Records from a data source.
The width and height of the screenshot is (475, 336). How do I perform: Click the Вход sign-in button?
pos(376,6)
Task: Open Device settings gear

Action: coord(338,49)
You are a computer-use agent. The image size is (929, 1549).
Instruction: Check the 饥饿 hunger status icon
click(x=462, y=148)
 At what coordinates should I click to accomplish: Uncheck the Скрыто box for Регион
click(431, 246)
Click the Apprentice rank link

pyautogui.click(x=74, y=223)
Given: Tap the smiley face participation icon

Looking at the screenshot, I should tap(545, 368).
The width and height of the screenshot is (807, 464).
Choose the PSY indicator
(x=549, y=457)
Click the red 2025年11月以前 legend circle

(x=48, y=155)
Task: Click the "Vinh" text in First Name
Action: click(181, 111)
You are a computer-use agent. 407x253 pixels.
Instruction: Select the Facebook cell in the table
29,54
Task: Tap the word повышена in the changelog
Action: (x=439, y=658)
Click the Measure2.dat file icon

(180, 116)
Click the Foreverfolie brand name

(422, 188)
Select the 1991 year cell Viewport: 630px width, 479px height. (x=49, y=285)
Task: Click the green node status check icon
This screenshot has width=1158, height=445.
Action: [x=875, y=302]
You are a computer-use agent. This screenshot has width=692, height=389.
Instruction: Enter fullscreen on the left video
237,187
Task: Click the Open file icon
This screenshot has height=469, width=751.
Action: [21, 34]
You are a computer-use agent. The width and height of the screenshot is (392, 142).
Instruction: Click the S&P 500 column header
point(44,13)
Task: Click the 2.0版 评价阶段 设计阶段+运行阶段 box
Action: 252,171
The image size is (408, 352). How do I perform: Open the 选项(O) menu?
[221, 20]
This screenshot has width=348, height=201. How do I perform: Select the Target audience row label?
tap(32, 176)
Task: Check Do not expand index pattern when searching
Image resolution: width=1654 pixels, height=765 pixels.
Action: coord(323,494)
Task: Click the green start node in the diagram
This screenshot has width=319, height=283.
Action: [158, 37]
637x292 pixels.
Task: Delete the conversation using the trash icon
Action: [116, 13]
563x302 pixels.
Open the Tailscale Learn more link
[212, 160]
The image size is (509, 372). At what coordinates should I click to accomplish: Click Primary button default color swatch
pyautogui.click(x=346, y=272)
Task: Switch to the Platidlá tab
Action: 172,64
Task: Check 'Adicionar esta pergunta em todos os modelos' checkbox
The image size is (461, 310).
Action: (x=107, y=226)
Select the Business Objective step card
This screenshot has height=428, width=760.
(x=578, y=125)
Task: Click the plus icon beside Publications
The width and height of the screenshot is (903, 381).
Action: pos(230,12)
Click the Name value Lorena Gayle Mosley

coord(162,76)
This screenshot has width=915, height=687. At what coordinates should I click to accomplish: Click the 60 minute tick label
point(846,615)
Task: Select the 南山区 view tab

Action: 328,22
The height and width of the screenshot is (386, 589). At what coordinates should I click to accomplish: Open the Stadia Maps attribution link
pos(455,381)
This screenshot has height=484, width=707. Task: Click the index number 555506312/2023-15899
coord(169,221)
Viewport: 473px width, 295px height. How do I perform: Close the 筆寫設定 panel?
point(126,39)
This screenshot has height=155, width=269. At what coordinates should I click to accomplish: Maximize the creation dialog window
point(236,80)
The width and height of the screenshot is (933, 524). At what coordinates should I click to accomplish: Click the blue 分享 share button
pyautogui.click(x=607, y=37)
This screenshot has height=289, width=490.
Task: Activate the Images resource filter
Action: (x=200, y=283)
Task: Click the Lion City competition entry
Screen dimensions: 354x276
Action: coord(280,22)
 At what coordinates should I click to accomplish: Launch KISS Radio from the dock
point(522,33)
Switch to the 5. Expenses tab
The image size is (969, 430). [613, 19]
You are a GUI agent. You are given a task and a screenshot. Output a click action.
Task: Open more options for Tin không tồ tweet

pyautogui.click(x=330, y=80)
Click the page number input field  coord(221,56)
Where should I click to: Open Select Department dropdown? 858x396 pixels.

How to complete this task.
Repeat the data word for word. Leave nothing out.

Response area.
The width and height of the screenshot is (475, 336). How do I perform: Click the Вход sign-in button?
pos(376,6)
Task: Open Device settings gear

Action: coord(338,49)
You are a computer-use agent. The image size is (929, 1549).
Instruction: Check the 饥饿 hunger status icon
click(x=462, y=148)
 At what coordinates should I click to accomplish: Uncheck the Скрыто box for Регион
click(431, 246)
Click the Apprentice rank link

pyautogui.click(x=74, y=223)
Given: Tap the smiley face participation icon

Looking at the screenshot, I should tap(545, 368).
The width and height of the screenshot is (807, 464).
Choose the PSY indicator
(x=549, y=457)
Click the red 2025年11月以前 legend circle

(x=48, y=155)
Task: Click the "Vinh" text in First Name
Action: click(181, 111)
You are a computer-use agent. 407x253 pixels.
Instruction: Select the Facebook cell in the table
29,54
Task: Tap the word повышена in the changelog
Action: (x=439, y=658)
Click the Measure2.dat file icon

(180, 116)
Click the Foreverfolie brand name

(422, 188)
Select the 1991 year cell Viewport: 630px width, 479px height. (x=49, y=285)
Task: Click the green node status check icon
This screenshot has width=1158, height=445.
Action: [x=875, y=302]
You are a computer-use agent. This screenshot has width=692, height=389.
Instruction: Enter fullscreen on the left video
237,187
Task: Click the Open file icon
This screenshot has height=469, width=751.
Action: [21, 34]
You are a computer-use agent. The width and height of the screenshot is (392, 142).
Instruction: Click the S&P 500 column header
point(44,13)
Task: Click the 2.0版 评价阶段 设计阶段+运行阶段 box
Action: 252,171
The image size is (408, 352). How do I perform: Open the 选项(O) menu?
[221, 20]
This screenshot has width=348, height=201. How do I perform: Select the Target audience row label?
tap(32, 176)
Task: Check Do not expand index pattern when searching
Image resolution: width=1654 pixels, height=765 pixels.
Action: coord(323,494)
Task: Click the green start node in the diagram
This screenshot has width=319, height=283.
Action: [158, 37]
637x292 pixels.
Task: Delete the conversation using the trash icon
Action: [116, 13]
563x302 pixels.
Open the Tailscale Learn more link
[212, 160]
The image size is (509, 372). At what coordinates should I click to accomplish: Click Primary button default color swatch
pyautogui.click(x=346, y=272)
Task: Switch to the Platidlá tab
Action: 172,64
Task: Check 'Adicionar esta pergunta em todos os modelos' checkbox
The image size is (461, 310).
Action: (x=107, y=226)
Select the Business Objective step card
This screenshot has height=428, width=760.
(x=578, y=125)
Task: Click the plus icon beside Publications
The width and height of the screenshot is (903, 381).
Action: pos(230,12)
Click the Name value Lorena Gayle Mosley

coord(162,76)
This screenshot has width=915, height=687. At what coordinates should I click to accomplish: Click the 60 minute tick label
point(846,615)
Task: Select the 南山区 view tab

Action: 328,22
The height and width of the screenshot is (386, 589). At what coordinates should I click to accomplish: Open the Stadia Maps attribution link
pos(455,381)
This screenshot has height=484, width=707. Task: Click the index number 555506312/2023-15899
coord(169,221)
Viewport: 473px width, 295px height. How do I perform: Close the 筆寫設定 panel?
point(126,39)
This screenshot has height=155, width=269. At what coordinates should I click to accomplish: Maximize the creation dialog window
point(236,80)
The width and height of the screenshot is (933, 524). At what coordinates should I click to accomplish: Click the blue 分享 share button
pyautogui.click(x=607, y=37)
This screenshot has height=289, width=490.
Task: Activate the Images resource filter
Action: (x=200, y=283)
Task: Click the Lion City competition entry
Screen dimensions: 354x276
Action: coord(280,22)
 At what coordinates should I click to accomplish: Launch KISS Radio from the dock
point(522,33)
Switch to the 5. Expenses tab
The image size is (969, 430). [613, 19]
You are a GUI agent. You are given a task and a screenshot. Output a click action.
Task: Open more options for Tin không tồ tweet

pyautogui.click(x=330, y=80)
Click the page number input field  coord(221,56)
Where should I click to: Open Select Department dropdown? 858x396 pixels.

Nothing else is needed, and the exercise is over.